Data shown below:
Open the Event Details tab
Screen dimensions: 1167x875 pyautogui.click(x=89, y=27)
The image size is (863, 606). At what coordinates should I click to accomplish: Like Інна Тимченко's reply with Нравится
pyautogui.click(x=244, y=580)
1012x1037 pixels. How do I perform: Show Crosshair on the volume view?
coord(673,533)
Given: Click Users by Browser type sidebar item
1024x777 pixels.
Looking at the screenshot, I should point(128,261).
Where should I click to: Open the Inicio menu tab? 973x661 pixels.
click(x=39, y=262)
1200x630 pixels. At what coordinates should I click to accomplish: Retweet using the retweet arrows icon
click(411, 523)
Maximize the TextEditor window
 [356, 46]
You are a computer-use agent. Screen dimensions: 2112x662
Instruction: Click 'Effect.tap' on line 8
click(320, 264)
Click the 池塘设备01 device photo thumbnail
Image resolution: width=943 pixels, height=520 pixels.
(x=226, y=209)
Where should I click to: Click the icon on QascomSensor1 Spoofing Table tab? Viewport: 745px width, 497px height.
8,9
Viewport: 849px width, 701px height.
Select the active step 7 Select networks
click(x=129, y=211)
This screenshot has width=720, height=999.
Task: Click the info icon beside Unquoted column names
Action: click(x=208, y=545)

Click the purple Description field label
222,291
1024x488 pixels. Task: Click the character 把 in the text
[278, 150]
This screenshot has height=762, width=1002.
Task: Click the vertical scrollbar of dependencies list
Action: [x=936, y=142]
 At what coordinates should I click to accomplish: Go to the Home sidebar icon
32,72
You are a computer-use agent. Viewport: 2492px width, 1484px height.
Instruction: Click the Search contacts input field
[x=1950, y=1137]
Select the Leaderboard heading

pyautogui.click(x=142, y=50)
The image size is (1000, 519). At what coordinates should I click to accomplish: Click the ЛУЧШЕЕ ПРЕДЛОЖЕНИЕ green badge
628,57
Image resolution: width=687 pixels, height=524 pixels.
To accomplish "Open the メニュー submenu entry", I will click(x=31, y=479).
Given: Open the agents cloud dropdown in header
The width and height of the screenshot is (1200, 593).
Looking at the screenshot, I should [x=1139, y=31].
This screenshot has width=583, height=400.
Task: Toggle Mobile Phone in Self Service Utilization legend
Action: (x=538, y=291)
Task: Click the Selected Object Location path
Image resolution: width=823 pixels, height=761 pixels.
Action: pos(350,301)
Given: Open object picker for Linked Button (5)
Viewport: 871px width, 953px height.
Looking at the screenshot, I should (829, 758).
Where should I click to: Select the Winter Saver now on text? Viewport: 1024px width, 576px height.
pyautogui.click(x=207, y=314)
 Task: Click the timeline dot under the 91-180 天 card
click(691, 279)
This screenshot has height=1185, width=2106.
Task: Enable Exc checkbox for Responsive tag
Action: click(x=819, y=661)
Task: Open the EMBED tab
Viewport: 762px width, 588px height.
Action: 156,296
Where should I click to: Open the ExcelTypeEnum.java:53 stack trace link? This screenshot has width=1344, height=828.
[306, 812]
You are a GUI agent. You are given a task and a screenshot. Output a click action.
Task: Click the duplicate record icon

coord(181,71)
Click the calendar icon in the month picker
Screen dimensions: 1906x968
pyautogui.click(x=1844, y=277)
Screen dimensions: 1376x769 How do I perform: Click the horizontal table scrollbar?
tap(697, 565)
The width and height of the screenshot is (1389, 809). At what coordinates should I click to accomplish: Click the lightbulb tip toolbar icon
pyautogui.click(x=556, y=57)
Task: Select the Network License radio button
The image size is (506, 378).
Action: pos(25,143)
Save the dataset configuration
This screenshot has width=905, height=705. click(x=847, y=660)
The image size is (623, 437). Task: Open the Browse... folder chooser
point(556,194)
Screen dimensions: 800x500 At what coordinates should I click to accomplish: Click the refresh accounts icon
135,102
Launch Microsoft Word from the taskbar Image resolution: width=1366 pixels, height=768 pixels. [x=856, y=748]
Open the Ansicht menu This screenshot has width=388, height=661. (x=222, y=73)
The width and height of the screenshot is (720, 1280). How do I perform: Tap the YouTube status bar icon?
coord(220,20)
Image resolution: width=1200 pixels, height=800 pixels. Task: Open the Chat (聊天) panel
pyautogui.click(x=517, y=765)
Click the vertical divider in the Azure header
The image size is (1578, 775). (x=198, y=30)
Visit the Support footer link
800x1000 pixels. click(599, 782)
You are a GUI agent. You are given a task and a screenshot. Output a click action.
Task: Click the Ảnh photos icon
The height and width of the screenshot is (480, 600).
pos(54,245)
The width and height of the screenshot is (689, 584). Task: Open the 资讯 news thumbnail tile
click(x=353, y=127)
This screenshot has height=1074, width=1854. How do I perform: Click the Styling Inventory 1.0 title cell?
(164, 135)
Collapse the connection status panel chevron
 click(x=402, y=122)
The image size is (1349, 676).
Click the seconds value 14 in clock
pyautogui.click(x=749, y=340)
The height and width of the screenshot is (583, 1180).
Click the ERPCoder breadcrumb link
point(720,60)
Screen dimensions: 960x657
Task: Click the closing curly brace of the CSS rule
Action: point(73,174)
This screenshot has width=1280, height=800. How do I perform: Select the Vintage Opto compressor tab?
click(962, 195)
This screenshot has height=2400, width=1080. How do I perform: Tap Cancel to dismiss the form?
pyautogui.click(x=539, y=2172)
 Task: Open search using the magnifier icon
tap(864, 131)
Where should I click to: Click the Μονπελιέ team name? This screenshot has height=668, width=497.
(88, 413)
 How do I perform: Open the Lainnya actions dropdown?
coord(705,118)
End of Data shown.
**What is needed:**
Every piece of the data must be set down exactly. Omit nothing.

**Written answer:**
Open the Event Details tab
Screen dimensions: 1167x875 pyautogui.click(x=89, y=27)
The image size is (863, 606). At what coordinates should I click to accomplish: Like Інна Тимченко's reply with Нравится
pyautogui.click(x=244, y=580)
1012x1037 pixels. How do I perform: Show Crosshair on the volume view?
coord(673,533)
Given: Click Users by Browser type sidebar item
1024x777 pixels.
Looking at the screenshot, I should point(128,261).
Where should I click to: Open the Inicio menu tab? 973x661 pixels.
click(x=39, y=262)
1200x630 pixels. At what coordinates should I click to accomplish: Retweet using the retweet arrows icon
click(411, 523)
Maximize the TextEditor window
 [356, 46]
You are a computer-use agent. Screen dimensions: 2112x662
Instruction: Click 'Effect.tap' on line 8
click(320, 264)
Click the 池塘设备01 device photo thumbnail
Image resolution: width=943 pixels, height=520 pixels.
(x=226, y=209)
Where should I click to: Click the icon on QascomSensor1 Spoofing Table tab? Viewport: 745px width, 497px height.
8,9
Viewport: 849px width, 701px height.
Select the active step 7 Select networks
click(x=129, y=211)
This screenshot has width=720, height=999.
Task: Click the info icon beside Unquoted column names
Action: click(x=208, y=545)

Click the purple Description field label
222,291
1024x488 pixels. Task: Click the character 把 in the text
[278, 150]
This screenshot has height=762, width=1002.
Task: Click the vertical scrollbar of dependencies list
Action: [x=936, y=142]
 At what coordinates should I click to accomplish: Go to the Home sidebar icon
32,72
You are a computer-use agent. Viewport: 2492px width, 1484px height.
Instruction: Click the Search contacts input field
[x=1950, y=1137]
Select the Leaderboard heading

pyautogui.click(x=142, y=50)
The image size is (1000, 519). At what coordinates should I click to accomplish: Click the ЛУЧШЕЕ ПРЕДЛОЖЕНИЕ green badge
628,57
Image resolution: width=687 pixels, height=524 pixels.
To accomplish "Open the メニュー submenu entry", I will click(x=31, y=479).
Given: Open the agents cloud dropdown in header
The width and height of the screenshot is (1200, 593).
Looking at the screenshot, I should [x=1139, y=31].
This screenshot has width=583, height=400.
Task: Toggle Mobile Phone in Self Service Utilization legend
Action: (x=538, y=291)
Task: Click the Selected Object Location path
Image resolution: width=823 pixels, height=761 pixels.
Action: pos(350,301)
Given: Open object picker for Linked Button (5)
Viewport: 871px width, 953px height.
Looking at the screenshot, I should (829, 758).
Where should I click to: Select the Winter Saver now on text? Viewport: 1024px width, 576px height.
pyautogui.click(x=207, y=314)
 Task: Click the timeline dot under the 91-180 天 card
click(691, 279)
This screenshot has height=1185, width=2106.
Task: Enable Exc checkbox for Responsive tag
Action: click(x=819, y=661)
Task: Open the EMBED tab
Viewport: 762px width, 588px height.
Action: 156,296
Where should I click to: Open the ExcelTypeEnum.java:53 stack trace link? This screenshot has width=1344, height=828.
[306, 812]
You are a GUI agent. You are given a task and a screenshot. Output a click action.
Task: Click the duplicate record icon

coord(181,71)
Click the calendar icon in the month picker
Screen dimensions: 1906x968
pyautogui.click(x=1844, y=277)
Screen dimensions: 1376x769 How do I perform: Click the horizontal table scrollbar?
tap(697, 565)
The width and height of the screenshot is (1389, 809). At what coordinates should I click to accomplish: Click the lightbulb tip toolbar icon
pyautogui.click(x=556, y=57)
Task: Select the Network License radio button
The image size is (506, 378).
Action: pos(25,143)
Save the dataset configuration
This screenshot has width=905, height=705. click(x=847, y=660)
The image size is (623, 437). Task: Open the Browse... folder chooser
point(556,194)
Screen dimensions: 800x500 At what coordinates should I click to accomplish: Click the refresh accounts icon
135,102
Launch Microsoft Word from the taskbar Image resolution: width=1366 pixels, height=768 pixels. [x=856, y=748]
Open the Ansicht menu This screenshot has width=388, height=661. (x=222, y=73)
The width and height of the screenshot is (720, 1280). How do I perform: Tap the YouTube status bar icon?
coord(220,20)
Image resolution: width=1200 pixels, height=800 pixels. Task: Open the Chat (聊天) panel
pyautogui.click(x=517, y=765)
Click the vertical divider in the Azure header
The image size is (1578, 775). (x=198, y=30)
Visit the Support footer link
800x1000 pixels. click(599, 782)
You are a GUI agent. You are given a task and a screenshot. Output a click action.
Task: Click the Ảnh photos icon
The height and width of the screenshot is (480, 600).
pos(54,245)
The width and height of the screenshot is (689, 584). Task: Open the 资讯 news thumbnail tile
click(x=353, y=127)
This screenshot has height=1074, width=1854. How do I perform: Click the Styling Inventory 1.0 title cell?
(164, 135)
Collapse the connection status panel chevron
 click(x=402, y=122)
The image size is (1349, 676).
Click the seconds value 14 in clock
pyautogui.click(x=749, y=340)
The height and width of the screenshot is (583, 1180).
Click the ERPCoder breadcrumb link
point(720,60)
Screen dimensions: 960x657
Task: Click the closing curly brace of the CSS rule
Action: point(73,174)
This screenshot has width=1280, height=800. How do I perform: Select the Vintage Opto compressor tab?
click(962, 195)
This screenshot has height=2400, width=1080. How do I perform: Tap Cancel to dismiss the form?
pyautogui.click(x=539, y=2172)
 Task: Open search using the magnifier icon
tap(864, 131)
Where should I click to: Click the Μονπελιέ team name? This screenshot has height=668, width=497.
(88, 413)
 How do I perform: Open the Lainnya actions dropdown?
coord(705,118)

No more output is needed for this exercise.